— What needs to be done —
In the lines below, change every "Locate an element on the screen" to "Point to an element on the display" and leave everything else unchanged.

— Provided records —
■ ■ ■ ■
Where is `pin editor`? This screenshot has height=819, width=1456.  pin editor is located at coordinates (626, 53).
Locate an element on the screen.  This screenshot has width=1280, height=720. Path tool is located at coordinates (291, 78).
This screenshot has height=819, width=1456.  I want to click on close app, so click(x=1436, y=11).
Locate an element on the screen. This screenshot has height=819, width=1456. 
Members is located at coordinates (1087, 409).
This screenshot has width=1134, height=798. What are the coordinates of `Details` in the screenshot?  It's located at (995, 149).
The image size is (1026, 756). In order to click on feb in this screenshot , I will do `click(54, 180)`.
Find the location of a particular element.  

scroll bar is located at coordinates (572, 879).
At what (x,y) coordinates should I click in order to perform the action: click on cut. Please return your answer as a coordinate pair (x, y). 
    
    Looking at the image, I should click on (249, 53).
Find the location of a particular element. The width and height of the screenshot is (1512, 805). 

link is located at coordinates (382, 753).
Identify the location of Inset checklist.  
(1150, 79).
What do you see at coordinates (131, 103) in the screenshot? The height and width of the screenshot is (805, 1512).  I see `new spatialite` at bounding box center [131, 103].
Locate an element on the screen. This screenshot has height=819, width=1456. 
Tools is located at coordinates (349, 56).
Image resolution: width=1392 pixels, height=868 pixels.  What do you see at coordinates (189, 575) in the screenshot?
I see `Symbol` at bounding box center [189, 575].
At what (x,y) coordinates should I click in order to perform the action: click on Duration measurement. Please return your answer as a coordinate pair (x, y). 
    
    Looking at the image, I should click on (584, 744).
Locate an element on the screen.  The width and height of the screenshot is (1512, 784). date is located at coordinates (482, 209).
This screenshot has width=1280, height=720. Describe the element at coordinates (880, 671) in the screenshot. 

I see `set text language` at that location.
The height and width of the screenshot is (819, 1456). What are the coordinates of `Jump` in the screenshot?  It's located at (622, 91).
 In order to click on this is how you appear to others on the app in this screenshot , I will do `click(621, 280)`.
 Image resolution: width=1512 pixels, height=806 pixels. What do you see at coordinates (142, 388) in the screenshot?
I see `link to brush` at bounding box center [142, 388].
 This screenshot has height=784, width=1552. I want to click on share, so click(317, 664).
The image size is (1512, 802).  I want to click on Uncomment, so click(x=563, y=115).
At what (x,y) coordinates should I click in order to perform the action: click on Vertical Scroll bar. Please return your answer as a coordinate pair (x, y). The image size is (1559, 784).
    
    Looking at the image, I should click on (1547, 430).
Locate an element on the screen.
■ ■ ■ ■
— Reply to the exercise —
Where is `pin editor`? This screenshot has height=819, width=1456.  pin editor is located at coordinates (626, 53).
Point to an element on the display.  This screenshot has width=1280, height=720. Path tool is located at coordinates (291, 78).
This screenshot has height=819, width=1456.  I want to click on close app, so click(x=1436, y=11).
Point to an element on the display. This screenshot has height=819, width=1456. 
Members is located at coordinates (1087, 409).
This screenshot has width=1134, height=798. What are the coordinates of `Details` in the screenshot?  It's located at (995, 149).
The image size is (1026, 756). In order to click on feb in this screenshot , I will do `click(54, 180)`.
Find the location of a particular element.  

scroll bar is located at coordinates (572, 879).
At what (x,y) coordinates should I click in order to perform the action: click on cut. Please return your answer as a coordinate pair (x, y). 
    
    Looking at the image, I should click on (249, 53).
Find the location of a particular element. The width and height of the screenshot is (1512, 805). 

link is located at coordinates (382, 753).
Identify the location of Inset checklist.  
(1150, 79).
What do you see at coordinates (131, 103) in the screenshot? The height and width of the screenshot is (805, 1512).  I see `new spatialite` at bounding box center [131, 103].
Point to an element on the display. This screenshot has height=819, width=1456. 
Tools is located at coordinates (349, 56).
Image resolution: width=1392 pixels, height=868 pixels.  What do you see at coordinates (189, 575) in the screenshot?
I see `Symbol` at bounding box center [189, 575].
At what (x,y) coordinates should I click in order to perform the action: click on Duration measurement. Please return your answer as a coordinate pair (x, y). 
    
    Looking at the image, I should click on (584, 744).
Point to an element on the display.  The width and height of the screenshot is (1512, 784). date is located at coordinates (482, 209).
This screenshot has width=1280, height=720. Describe the element at coordinates (880, 671) in the screenshot. 

I see `set text language` at that location.
The height and width of the screenshot is (819, 1456). What are the coordinates of `Jump` in the screenshot?  It's located at (622, 91).
 In order to click on this is how you appear to others on the app in this screenshot , I will do `click(621, 280)`.
 Image resolution: width=1512 pixels, height=806 pixels. What do you see at coordinates (142, 388) in the screenshot?
I see `link to brush` at bounding box center [142, 388].
 This screenshot has height=784, width=1552. I want to click on share, so click(317, 664).
The image size is (1512, 802).  I want to click on Uncomment, so click(x=563, y=115).
At what (x,y) coordinates should I click in order to perform the action: click on Vertical Scroll bar. Please return your answer as a coordinate pair (x, y). The image size is (1559, 784).
    
    Looking at the image, I should click on (1547, 430).
Point to an element on the display.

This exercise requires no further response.